Assignment | Please copy each line below that contains the string "from".

Exercise data |
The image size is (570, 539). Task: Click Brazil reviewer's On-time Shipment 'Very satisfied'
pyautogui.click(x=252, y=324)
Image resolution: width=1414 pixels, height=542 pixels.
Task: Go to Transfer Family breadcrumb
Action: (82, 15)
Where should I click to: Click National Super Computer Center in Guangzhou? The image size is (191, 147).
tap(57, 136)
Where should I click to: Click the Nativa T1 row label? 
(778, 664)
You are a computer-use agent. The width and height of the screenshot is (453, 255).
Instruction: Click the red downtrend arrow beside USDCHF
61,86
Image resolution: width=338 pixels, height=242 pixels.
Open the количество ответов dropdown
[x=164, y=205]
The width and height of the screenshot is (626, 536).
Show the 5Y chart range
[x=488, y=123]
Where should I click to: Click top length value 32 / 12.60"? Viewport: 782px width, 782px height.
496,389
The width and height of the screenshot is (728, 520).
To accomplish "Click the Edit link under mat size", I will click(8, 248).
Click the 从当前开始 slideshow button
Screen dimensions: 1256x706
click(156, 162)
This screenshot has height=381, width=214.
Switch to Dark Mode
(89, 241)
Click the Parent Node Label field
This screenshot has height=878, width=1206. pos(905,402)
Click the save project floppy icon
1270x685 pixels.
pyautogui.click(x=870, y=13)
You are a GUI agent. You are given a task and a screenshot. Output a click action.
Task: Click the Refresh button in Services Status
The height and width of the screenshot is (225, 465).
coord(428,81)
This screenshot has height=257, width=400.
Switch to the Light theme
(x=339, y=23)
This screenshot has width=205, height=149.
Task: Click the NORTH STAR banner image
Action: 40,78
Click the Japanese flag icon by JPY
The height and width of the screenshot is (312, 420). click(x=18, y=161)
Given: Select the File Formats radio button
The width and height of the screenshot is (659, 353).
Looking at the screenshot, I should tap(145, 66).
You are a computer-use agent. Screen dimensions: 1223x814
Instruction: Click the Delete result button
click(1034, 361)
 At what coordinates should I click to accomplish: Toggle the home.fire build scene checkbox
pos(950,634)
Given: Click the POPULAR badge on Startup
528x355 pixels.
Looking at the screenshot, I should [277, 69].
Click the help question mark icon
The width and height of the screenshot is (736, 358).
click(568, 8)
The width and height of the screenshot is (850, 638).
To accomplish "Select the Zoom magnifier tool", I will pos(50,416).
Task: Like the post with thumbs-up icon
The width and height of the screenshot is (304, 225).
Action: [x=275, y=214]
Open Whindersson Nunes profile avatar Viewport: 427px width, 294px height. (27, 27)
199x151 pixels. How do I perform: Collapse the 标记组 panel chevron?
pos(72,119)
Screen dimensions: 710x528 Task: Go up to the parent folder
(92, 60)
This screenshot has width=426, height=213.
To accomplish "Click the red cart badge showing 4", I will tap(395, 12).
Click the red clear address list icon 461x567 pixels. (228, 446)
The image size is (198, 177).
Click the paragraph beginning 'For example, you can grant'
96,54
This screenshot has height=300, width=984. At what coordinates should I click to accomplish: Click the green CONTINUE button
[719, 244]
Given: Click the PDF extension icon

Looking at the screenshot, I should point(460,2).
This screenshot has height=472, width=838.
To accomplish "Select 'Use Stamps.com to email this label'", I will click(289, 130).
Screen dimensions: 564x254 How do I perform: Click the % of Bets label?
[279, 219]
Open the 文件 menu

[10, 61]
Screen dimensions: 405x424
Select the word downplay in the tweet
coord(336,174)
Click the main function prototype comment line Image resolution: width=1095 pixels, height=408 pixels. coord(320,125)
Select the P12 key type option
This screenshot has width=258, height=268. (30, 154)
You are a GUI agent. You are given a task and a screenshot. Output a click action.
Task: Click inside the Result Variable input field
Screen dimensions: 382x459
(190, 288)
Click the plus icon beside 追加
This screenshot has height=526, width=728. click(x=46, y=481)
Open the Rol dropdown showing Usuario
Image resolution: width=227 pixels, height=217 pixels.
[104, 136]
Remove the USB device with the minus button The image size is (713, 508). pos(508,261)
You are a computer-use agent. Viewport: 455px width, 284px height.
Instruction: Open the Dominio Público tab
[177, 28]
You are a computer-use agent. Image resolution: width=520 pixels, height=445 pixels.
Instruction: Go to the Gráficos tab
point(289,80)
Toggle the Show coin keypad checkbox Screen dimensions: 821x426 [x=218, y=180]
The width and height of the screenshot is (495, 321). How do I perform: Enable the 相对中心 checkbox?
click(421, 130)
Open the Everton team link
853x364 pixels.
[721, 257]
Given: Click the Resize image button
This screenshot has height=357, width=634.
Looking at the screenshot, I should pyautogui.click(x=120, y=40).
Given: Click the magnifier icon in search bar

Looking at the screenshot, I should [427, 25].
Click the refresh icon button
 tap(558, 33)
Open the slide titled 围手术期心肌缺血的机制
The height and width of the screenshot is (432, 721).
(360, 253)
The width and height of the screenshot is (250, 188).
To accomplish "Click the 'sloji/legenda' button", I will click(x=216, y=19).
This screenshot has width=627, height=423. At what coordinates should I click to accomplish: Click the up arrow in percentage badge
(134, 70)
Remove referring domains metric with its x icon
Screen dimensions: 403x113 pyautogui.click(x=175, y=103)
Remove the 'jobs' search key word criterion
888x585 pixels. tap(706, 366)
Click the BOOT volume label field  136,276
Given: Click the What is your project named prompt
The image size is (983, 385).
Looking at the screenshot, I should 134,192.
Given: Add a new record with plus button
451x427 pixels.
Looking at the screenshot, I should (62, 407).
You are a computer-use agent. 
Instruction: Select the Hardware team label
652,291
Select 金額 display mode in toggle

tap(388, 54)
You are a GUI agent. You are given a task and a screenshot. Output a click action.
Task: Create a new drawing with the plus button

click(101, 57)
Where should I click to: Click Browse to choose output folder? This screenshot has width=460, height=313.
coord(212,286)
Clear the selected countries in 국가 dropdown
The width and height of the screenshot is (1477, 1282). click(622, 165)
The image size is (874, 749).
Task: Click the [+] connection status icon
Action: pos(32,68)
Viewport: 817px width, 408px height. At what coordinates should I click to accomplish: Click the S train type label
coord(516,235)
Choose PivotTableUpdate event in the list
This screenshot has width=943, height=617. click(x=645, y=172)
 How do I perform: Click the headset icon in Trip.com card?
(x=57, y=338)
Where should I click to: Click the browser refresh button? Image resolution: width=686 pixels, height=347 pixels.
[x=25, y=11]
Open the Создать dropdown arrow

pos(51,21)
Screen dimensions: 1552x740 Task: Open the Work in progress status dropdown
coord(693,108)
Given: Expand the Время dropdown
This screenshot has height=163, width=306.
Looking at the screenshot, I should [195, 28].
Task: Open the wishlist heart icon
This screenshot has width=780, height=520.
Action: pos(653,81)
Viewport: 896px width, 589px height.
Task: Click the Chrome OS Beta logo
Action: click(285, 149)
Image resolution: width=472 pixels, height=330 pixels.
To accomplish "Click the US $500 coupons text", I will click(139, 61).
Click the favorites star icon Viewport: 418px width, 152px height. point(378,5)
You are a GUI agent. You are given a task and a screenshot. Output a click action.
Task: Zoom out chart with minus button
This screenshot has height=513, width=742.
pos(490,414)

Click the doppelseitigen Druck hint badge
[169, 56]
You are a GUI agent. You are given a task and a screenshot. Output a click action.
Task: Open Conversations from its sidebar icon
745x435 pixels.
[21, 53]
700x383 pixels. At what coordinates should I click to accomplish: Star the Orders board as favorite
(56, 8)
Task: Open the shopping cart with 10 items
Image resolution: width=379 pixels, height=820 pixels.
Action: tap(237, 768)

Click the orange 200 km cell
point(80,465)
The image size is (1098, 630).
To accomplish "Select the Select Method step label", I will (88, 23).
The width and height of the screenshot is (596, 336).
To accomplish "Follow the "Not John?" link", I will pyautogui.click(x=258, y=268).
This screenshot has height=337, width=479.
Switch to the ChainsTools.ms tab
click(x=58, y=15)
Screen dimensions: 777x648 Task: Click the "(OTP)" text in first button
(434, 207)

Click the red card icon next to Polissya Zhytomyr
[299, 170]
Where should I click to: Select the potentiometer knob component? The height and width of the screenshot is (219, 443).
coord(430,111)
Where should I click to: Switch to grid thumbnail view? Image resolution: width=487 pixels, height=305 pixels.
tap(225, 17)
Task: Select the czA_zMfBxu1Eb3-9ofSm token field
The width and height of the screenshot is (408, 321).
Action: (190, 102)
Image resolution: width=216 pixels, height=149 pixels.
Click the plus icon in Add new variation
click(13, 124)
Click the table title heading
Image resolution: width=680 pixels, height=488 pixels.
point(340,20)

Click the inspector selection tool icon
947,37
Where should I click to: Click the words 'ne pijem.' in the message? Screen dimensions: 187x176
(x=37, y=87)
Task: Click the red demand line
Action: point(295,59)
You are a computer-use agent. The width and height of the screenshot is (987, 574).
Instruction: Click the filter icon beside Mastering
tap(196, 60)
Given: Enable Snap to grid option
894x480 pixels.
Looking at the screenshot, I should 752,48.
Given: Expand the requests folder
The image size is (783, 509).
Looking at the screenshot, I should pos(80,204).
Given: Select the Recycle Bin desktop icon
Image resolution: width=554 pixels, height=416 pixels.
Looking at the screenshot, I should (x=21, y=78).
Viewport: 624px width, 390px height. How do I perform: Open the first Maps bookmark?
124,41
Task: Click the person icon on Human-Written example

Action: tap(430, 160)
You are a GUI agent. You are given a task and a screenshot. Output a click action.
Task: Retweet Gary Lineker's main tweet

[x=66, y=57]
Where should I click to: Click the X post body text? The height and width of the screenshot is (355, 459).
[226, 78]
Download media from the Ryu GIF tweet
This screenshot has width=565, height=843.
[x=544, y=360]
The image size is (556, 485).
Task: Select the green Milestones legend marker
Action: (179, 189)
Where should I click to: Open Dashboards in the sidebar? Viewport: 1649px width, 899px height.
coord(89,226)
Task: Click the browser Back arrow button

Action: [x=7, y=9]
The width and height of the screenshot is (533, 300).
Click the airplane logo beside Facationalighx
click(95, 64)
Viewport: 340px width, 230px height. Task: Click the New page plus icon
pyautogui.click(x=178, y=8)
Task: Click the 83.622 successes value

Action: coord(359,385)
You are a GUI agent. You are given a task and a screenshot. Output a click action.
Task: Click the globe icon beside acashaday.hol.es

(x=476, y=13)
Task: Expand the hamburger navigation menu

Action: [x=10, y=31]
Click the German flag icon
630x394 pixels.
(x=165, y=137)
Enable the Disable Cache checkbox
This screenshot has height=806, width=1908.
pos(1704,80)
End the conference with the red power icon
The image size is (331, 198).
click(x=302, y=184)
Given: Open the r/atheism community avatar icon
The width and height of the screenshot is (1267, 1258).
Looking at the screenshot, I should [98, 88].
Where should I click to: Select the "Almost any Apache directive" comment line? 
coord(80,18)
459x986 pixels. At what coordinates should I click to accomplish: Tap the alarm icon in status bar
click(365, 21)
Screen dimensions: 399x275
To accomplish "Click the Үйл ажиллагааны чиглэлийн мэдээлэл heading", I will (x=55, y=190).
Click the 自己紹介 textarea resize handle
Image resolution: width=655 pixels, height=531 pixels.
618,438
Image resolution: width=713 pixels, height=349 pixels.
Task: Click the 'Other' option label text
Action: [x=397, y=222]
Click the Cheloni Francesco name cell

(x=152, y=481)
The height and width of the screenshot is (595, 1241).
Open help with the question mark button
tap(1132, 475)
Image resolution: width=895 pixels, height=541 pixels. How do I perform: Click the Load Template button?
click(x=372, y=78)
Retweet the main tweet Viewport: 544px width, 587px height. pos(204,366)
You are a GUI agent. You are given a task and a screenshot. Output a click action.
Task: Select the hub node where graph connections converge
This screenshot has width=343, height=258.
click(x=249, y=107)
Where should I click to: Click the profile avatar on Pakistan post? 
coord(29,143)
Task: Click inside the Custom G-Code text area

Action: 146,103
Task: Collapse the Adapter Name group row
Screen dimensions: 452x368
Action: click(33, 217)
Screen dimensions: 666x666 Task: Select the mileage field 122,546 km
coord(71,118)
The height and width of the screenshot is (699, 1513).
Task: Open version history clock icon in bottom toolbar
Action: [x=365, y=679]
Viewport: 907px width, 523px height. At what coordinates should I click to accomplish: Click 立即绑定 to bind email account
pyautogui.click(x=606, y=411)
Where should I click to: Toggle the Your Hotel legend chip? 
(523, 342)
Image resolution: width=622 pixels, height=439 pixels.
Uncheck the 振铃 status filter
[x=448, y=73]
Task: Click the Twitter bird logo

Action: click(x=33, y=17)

Solution to this task |
Task: Open Conversations from its sidebar icon
Download media from the Ryu GIF tweet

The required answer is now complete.